Fig 1. A DE10-Nano board, shown without the A/Ds attached
Picture of a DE10-Nano FPGA board from Terasic

This also marks my first experience with an FPGA + ARM type device, and what it takes to interface logic with an on-board hard processor, and I thought I might share with you some of my experiences and the lessons I learned.

General Project Structure

You can see the general structure of the project in Fig 2 below.

Fig 2. Design Structure

In brief, the ARM processor has a number of buses available to it, within the chip, to communicate over. I chose the light-weight bus from the ARM to the FPGA for its simplicity–although I may revisit this decision later. I then used Qsys (now called the “Platform Designer” , although few tutorials have been updated since the name change) to connect my application specific design component(s) to an Avalon memory-mapped I/O bus.

This brings me to my own part of the design. For this application specific portion, I bridged from the Avalon bus to a Wishbone (WB) bus (all my legacy code was written for WB), and used AutoFPGA to assemble my design components together–assigning addresses and handling the bus interconnect within my own portion of the design.

This became my “debugging bus” as well for finding bugs within my design.

Further, the Platform Designer output is a big black box that I needed to create a wrapper for, connecting the ARM processor to the external system components–DDR3 SDRAM, GigE network, etc.

So what was the process for finding bugs?

My bug finding approach follows directly from my basic debugging philosophy. However, the basic philosophy really needs to be slightly updated, since I’ve started using formal methods. Basically, I followed the following steps:

Fig 3. Design Process
Steps in design with Cyclone-V
  1. I wrote my design components and immediately “tested” them using the formal methods provided by yosys-smtbmc and the lint capabilities of Verilator.
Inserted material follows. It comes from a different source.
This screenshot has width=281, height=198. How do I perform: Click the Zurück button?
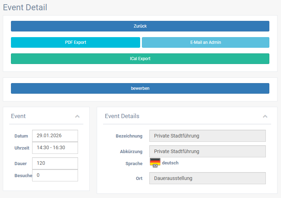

If any component didn’t pass muster from both of these tools, I didn’t even try it on the board.

    This worked well for the bottom or “leaf” nodes of my design tree.

    I also applied this method to a single non-leaf node, one that included my delay element as a sub-component. The purpose of this module was to segment the data into blocks, and to calculate the best exponent that could be applied to all of the samples in a given block. The timing of this module was critical, but it wasn’t simple to desk check–so the proof was important. Indeed, the success of the entire design depended upon this being done “right”. However, after cutting the proof down as much as possible, it still took a rough day of solid CPU computation to finish. This was rare among my proofs, as most completed within 5-20 minutes. Still, I needed the confidence of that formal verification proof and so I “paid” that price.

    Neither did I apply formal methods to all of the design components. For example, one component contained three parallel FIFOs closely integrated together. Another component contained the entire signal processing chain (including the parallel FIFOs module). Neither of these components were formally verified, although I would’ve loved doing so–I just wasn’t certain I could manage the complexity required to do so. Hence these components were desk-checked, simulated, and tested on the hardware itself but never formally verified.

  2. If the component passed formal verification and Verilator linting, I’d synthesize it and try it on the board. If it failed on the board, I’d add a wishbone scope to see what was going on. Since this was an AutoFPGA based design, adding or removing a wishbone scope was really easy to do.

  3. This left me stuck in FPGA Hell only twice, and never for very long. First, I was stuck in FPGA Hell before I learned how to use the golden reference design properly. In these cases, the Angstrom Linux distribution I was using would never get past the boot-loader. Second, I would get stuck in FPGA Hell any time the system didn’t interact with the Avalon bus properly.

    In the second case, my Verilator-based simulation rescued me nicely every time.

  4. No, I did not use any Verilog based test-benches.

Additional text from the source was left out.